Слова Старицкого упали в зал как граната в пороховой погреб. Мгновение — и взрыв. Студенты вскочили с мест, опрокидывая стулья. «Долой Совет!» — первый крик прорезал воздух, и тут же его подхватили десятки глоток. «Долой коррупционеров!» — ревела толпа в задних рядах. Журналисты метались между рядами, пытаясь запечатлеть исторический момент. Кристаллы записи сверкали как праздничная иллюминация.
Крамской побагровел так, что я всерьёз опасался апоплексического удара. Архимагистр вскочил со своего места, золотая мантия развевалась как крылья разъярённой птицы.
— Дебаты объявляются недействительными! — прорычал он, перекрывая шум. — Старицкий — предатель и лжец! Он подкуплен этим… этим выскочкой! Охрана, немедленно очистить зал!
Но охрана Академического совета — дюжина крепких мужчин в форменных мундирах — столкнулась с проблемой. Толпа студентов хлынула к выходам не для того, чтобы покинуть зал, а чтобы заблокировать их. Молодые маги, многие из которых были простолюдинами или происходили из обедневших родов, образовали живую стену.
— Ответьте за миллионы! — кричал худощавый парень в потёртой мантии, явно стипендиат. — Куда уходят наши деньги⁈
Несколько смельчаков прорвались через оцепление и бросились на сцену. Девушка лет двадцати с горящими глазами подскочила к кафедре Белинского:
— Мой отец продал дом, чтобы оплатить моё обучение! А вы даже барьер создать не можете! Бездарь! Ничтожество!

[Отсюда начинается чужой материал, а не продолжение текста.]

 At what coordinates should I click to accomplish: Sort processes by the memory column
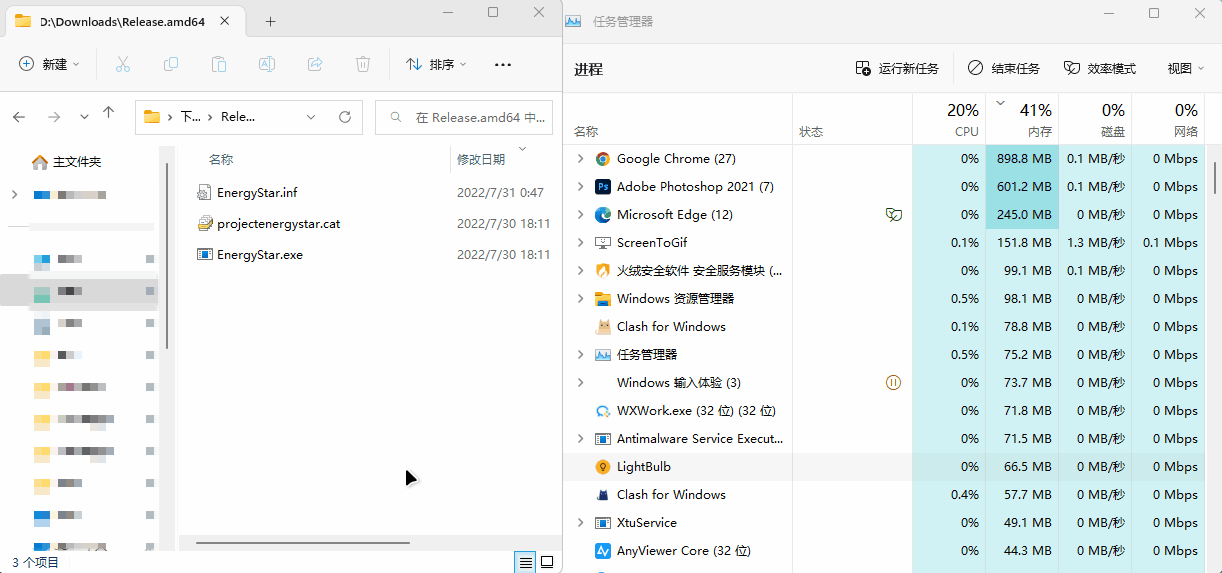1022,120
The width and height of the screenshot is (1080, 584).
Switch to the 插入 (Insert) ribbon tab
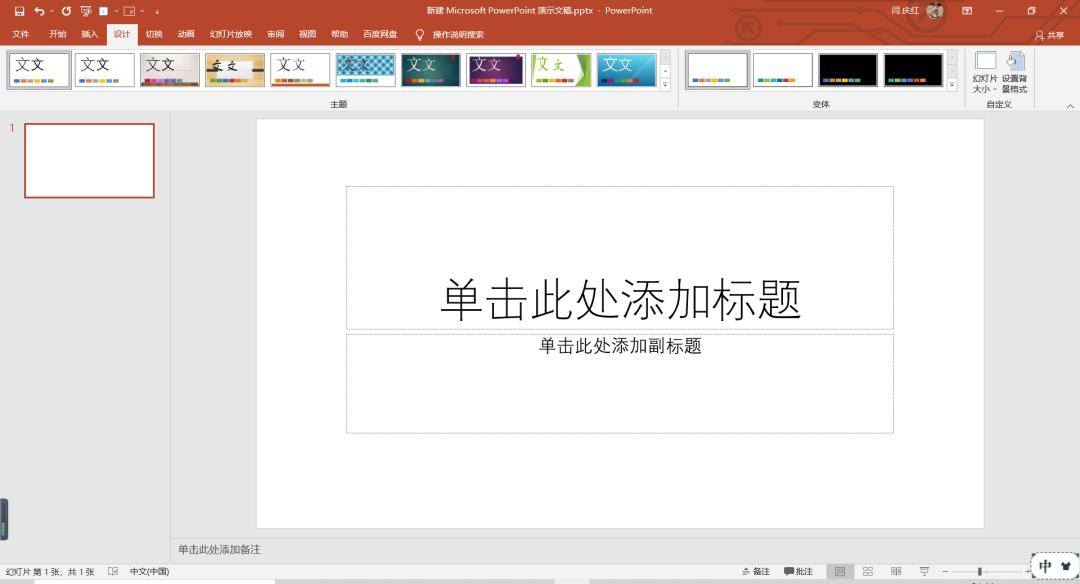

Белинский попятился, его лицо из пепельно-серого стало зеленоватым. Охранники попытались оттеснить студентов, но те не отступали. Ситуация стремительно выходила из-под контроля. Я видел, как в глазах некоторых членов Совета мелькнул настоящий страх — страх перед разъярённой толпой, которая впервые за долгие годы осмелилась потребовать ответов. Они всерьёз испугались, что сейчас их линчуют.
Конечно, вероятность этого была ничтожна мала, всё-таки господа академики были могущественными чародеями, вот только сколько из них знали настоящую боевую магию? А сколько из них хоть раз применяли её против живого противника в реальных условиях?..
Княгиня Разумовская, окружённая охраной, прижимала к груди сумочку, её делегация сбилась в кучу. Несколько пожилых магистров пытались пробиться к запасным выходам, но и там уже стояли студенты. Зал превращался в кипящий котёл, готовый взорваться в любую секунду.
Я поднял руку и сконцентрировал энергию. Не для атаки — для усиления голоса. Техника простая, но эффективная.
— Достаточно! — мой голос прогремел над залом как удар колокола.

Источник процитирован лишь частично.